さらに、日本は為替にも影響を受けます。最近アップル製品が高いと思っていますが、これはほぼ円安の影響です。2025年4月時点で、円は過去3年間で最も弱い水準となっており、これにより輸入品の価格が上昇しています。
iPhoneのような高価格帯の製品では、為替レートの変動が価格に大きな影響を与えるため、関税と合わせて価格上昇の要因となります。実際、アメリカでの販売価格はそれほど変わっていませんが、日本は2022年頃と比較して数万円レベルで上がっています。痛いですね。
ただ、最近では「そろそろ円高に向かうかもしれない」という空気も出始めています。150円台だった為替が、じわじわと140円台まで戻してきている局面もあり、「もう少し待てば安くなるかも」と期待してしまう自分もいます。
でも、こういうのって結局読めないんですよね。下がると思って待ってたらまた跳ね上がった、なんてことも珍しくありません。そもそも、どのタイミングの為替で日本価格を決めるのかはApple自身ですしね。iPhone 16eもやや円安のレートで日本価格が決まりましたし、非常にもどかしいです。
まとめ:結局いつが買いか?
今後の見通しですが、iPhone値上げ前の「最後の購入タイミング」は2025年5~6月中との予測が有力です。Appleは急激な値上げを避けるため、段階的な価格調整や一部コストの自社吸収も検討していますが、長期的には値上げは避けられないとの見方が強いです。
結局、今回の騒動でアップル製品の値上げは、関税→アメリカ価格上昇→Appleが世界的に価格調整→円安の影響も加わる→結果として日本でも値上げ、という流れで進みそうです。

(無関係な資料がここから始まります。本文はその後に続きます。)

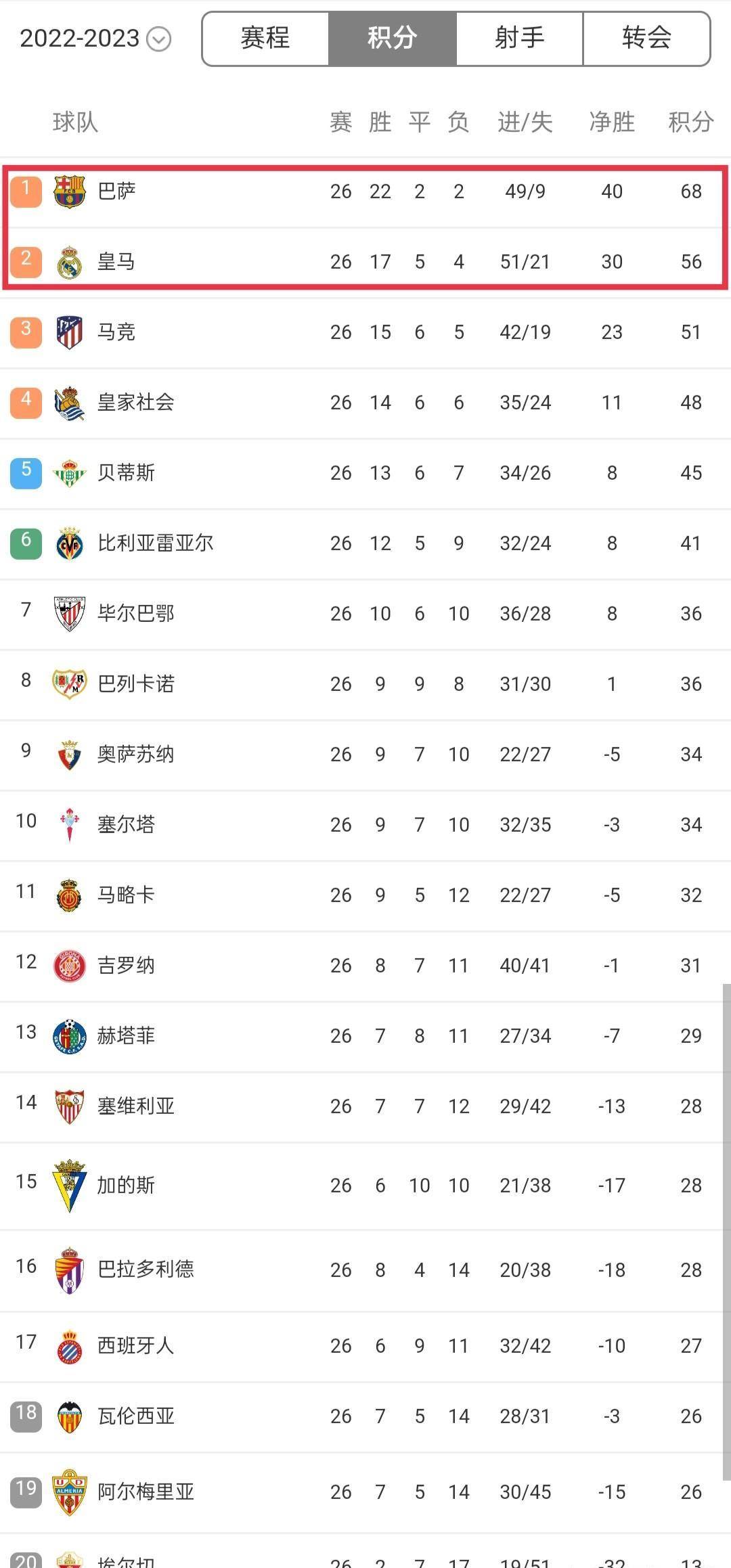
Task: Tap the rank 18 relegation badge
Action: pos(26,1412)
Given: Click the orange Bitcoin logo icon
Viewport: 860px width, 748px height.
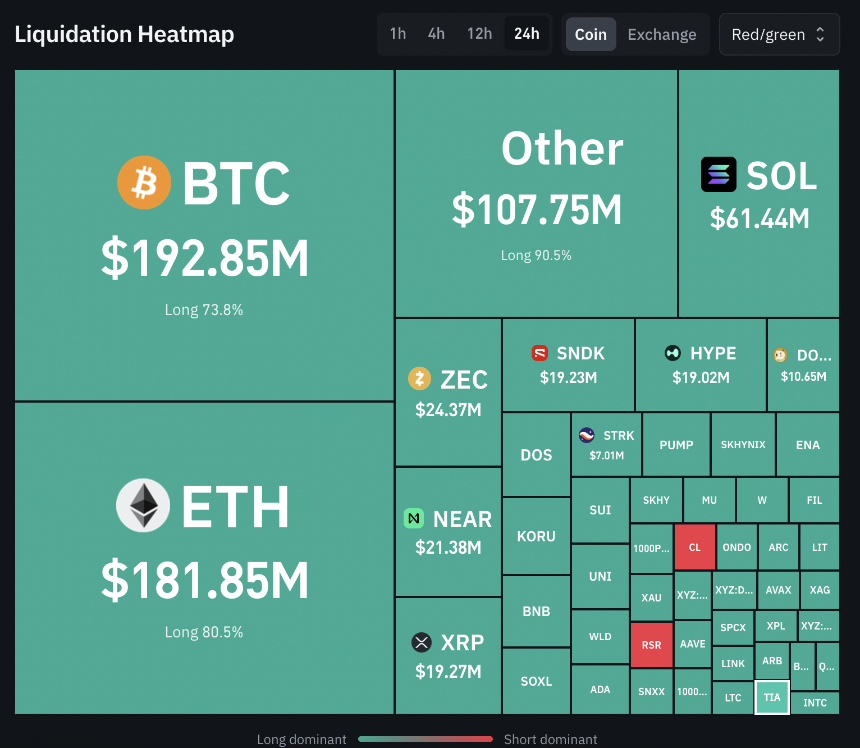Looking at the screenshot, I should coord(144,183).
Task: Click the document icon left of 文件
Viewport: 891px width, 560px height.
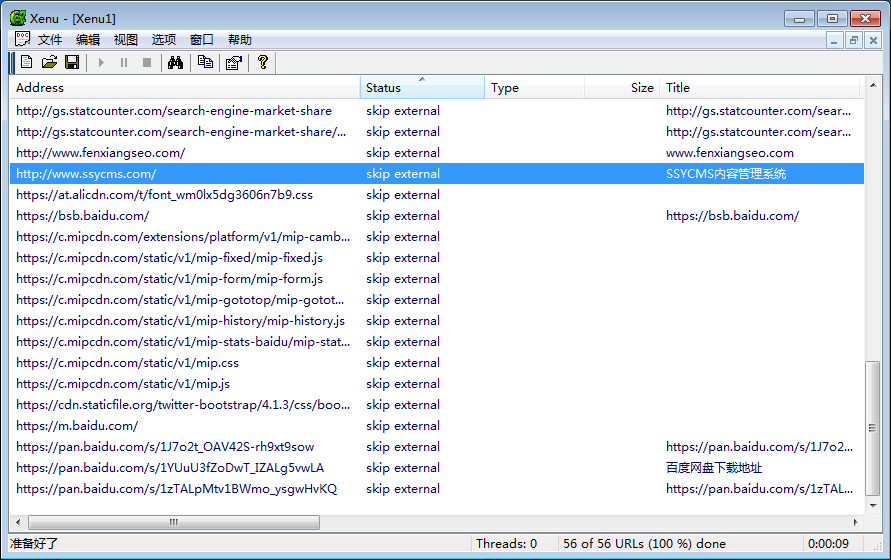Action: (x=21, y=40)
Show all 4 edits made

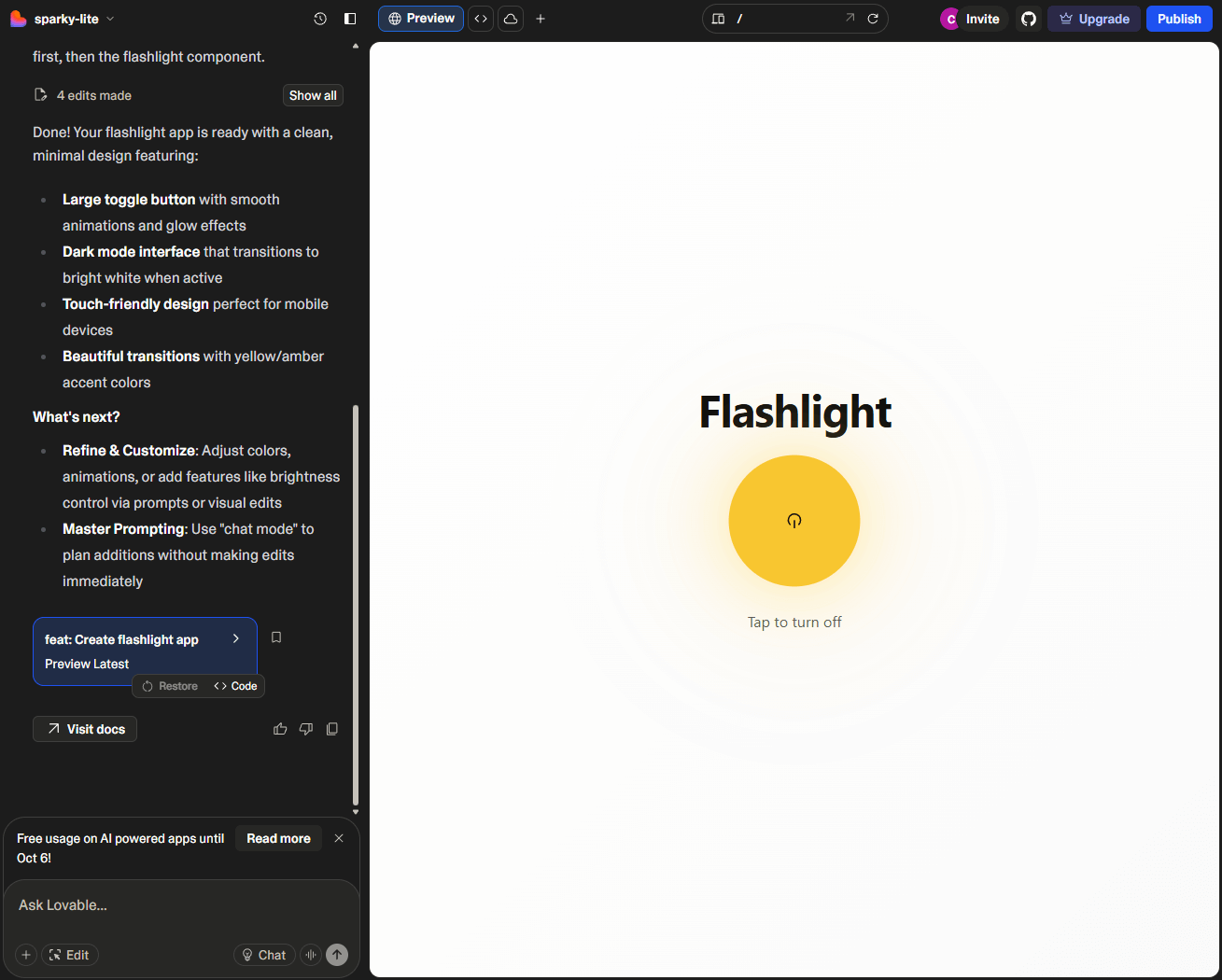[313, 94]
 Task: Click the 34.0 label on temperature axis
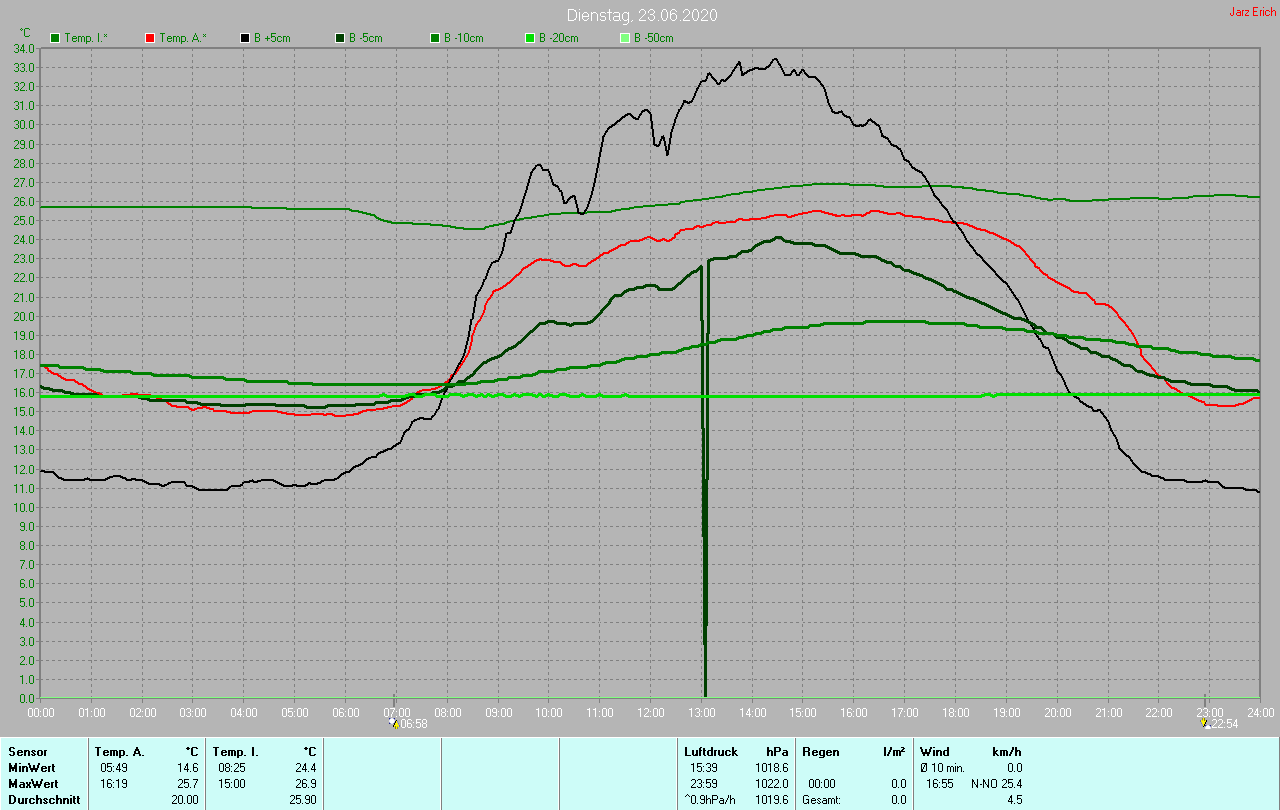click(x=24, y=49)
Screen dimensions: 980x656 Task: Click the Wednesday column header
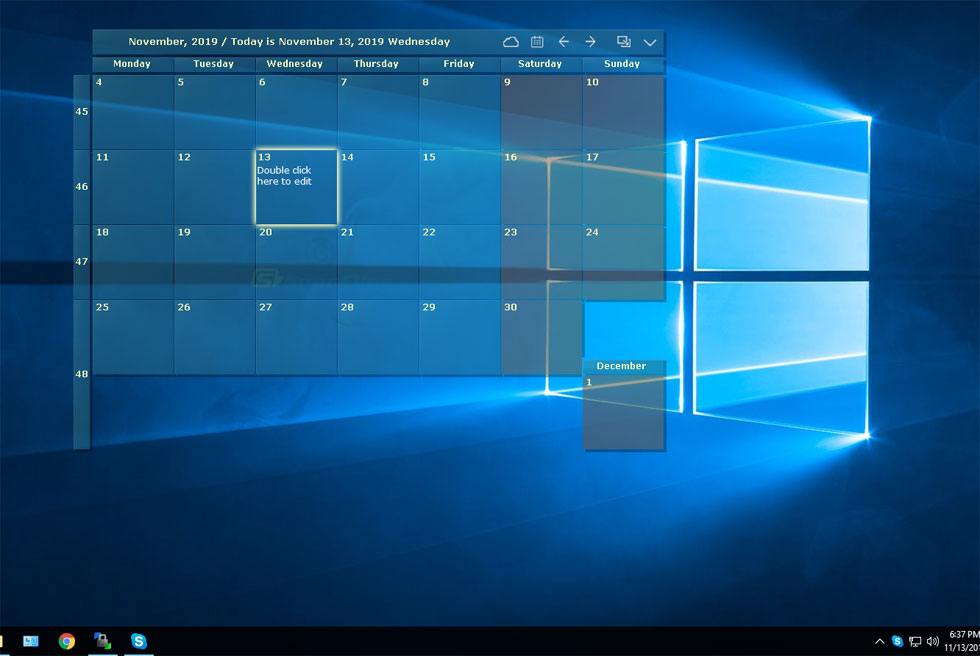tap(295, 64)
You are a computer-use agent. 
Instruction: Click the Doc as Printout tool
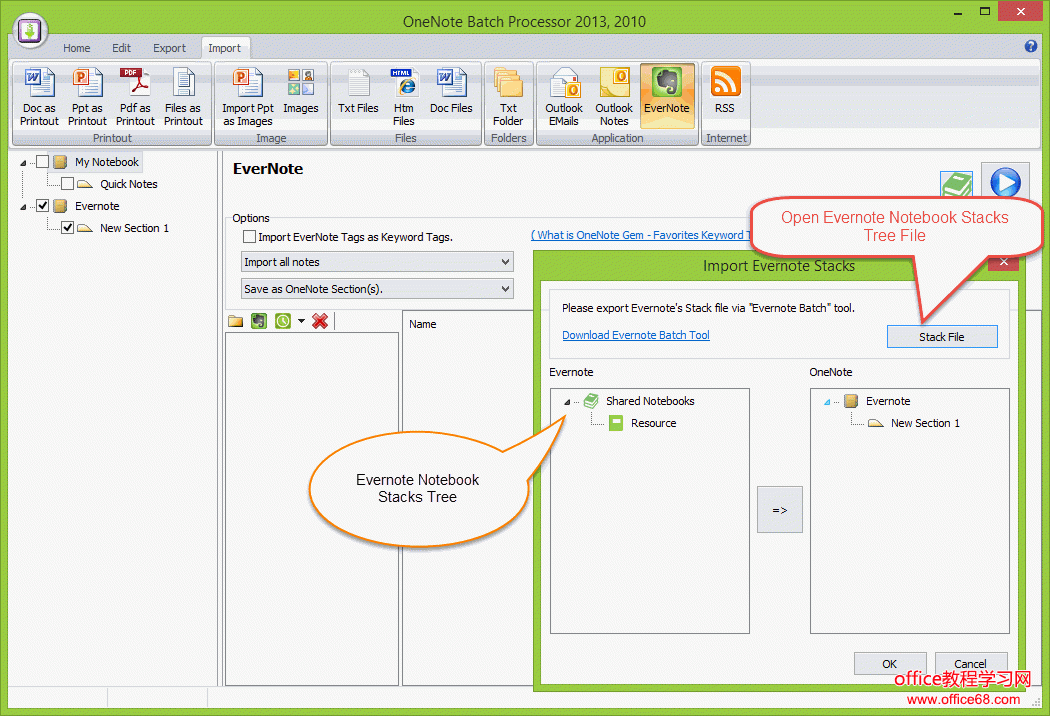coord(38,96)
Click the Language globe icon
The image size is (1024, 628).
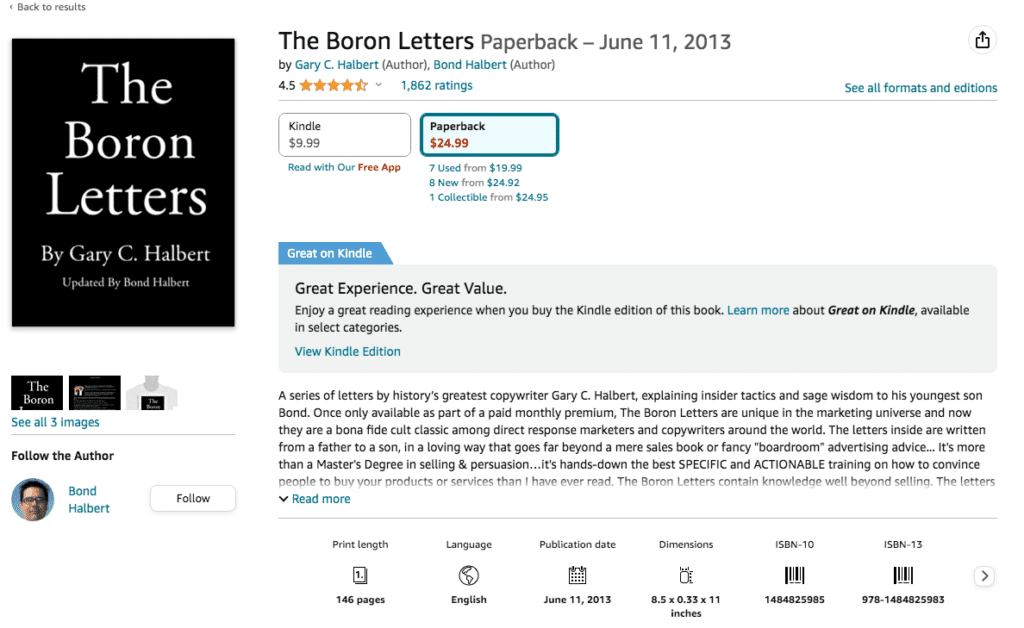[x=468, y=575]
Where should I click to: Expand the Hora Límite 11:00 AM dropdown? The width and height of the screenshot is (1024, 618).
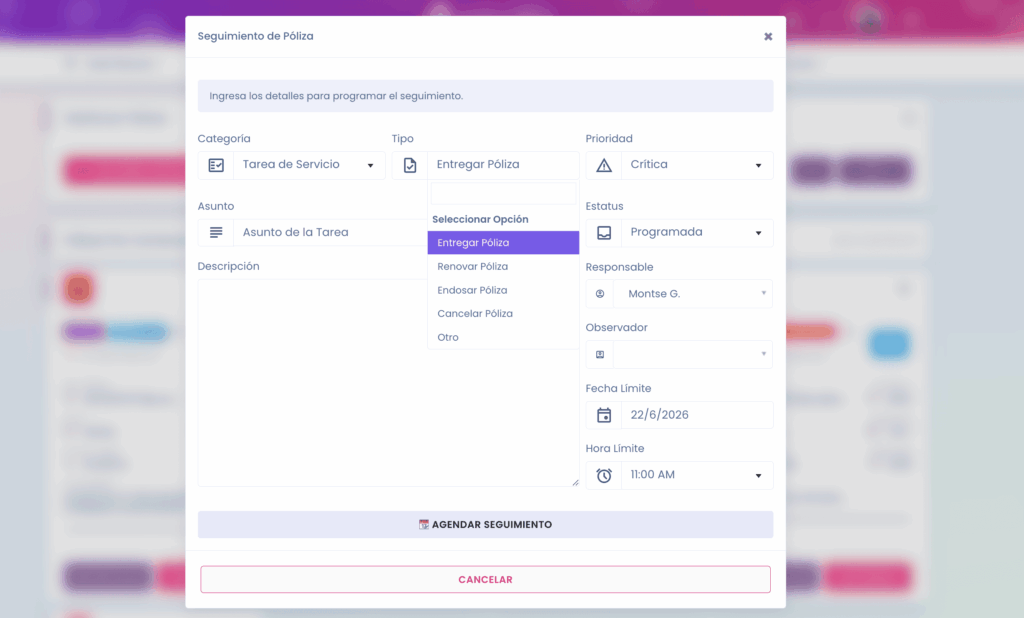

新機種(iPhone 17など)の発表・発売サイクルは例年通り9月頃が予想されますが、既存モデルも含めて夏前後に値上げされるリスクが高まっており、在庫やキャンペーン状況によっては「今この瞬間」が最もお得な購入タイミングとも言えます。
価格が気になる方は、今のうちに買っておくのもひとつの手かもしれません。
また、新品の価格が高いと思うなら、整備済み品を狙うのも手です。ただし、過去にはAppleが新品のiPhoneやiPadなどの価格を一斉に値上げした際、同時に整備済み品も値上がりしたという事例があります。整備済み品の価格は新品の定価をベースに一定の割引率(通常15~30%程度)で設定されているため、新品の価格が上がれば、それに連動して整備済み品の価格も調整されるのが一般的です。ですので、できるだけ安く購入するなら、早めの方がいいと思います。
なお、Appleの整備済み品とAmazonなどで見かける整備済み品は別物です。こちらは👇の記事で詳しく解説していますので、併せてご参照ください。
中古市場をうまく活用するのも賢い選択です。中古スマートフォンを購入する場合は、一定の信頼がおける「にこスマ」や「イオシス」「ゲオ」のようなショップを使った方がいいでしょう。こちらもAppleの価格改定があると、値上げされる可能性が高いため、狙っている端末があるなら早めの決断がおすすめです。
一寸先は闇という言葉がぴったりな状況ですが、ほしい端末があるのであれば、早めの決断が良さそうな状況ですね。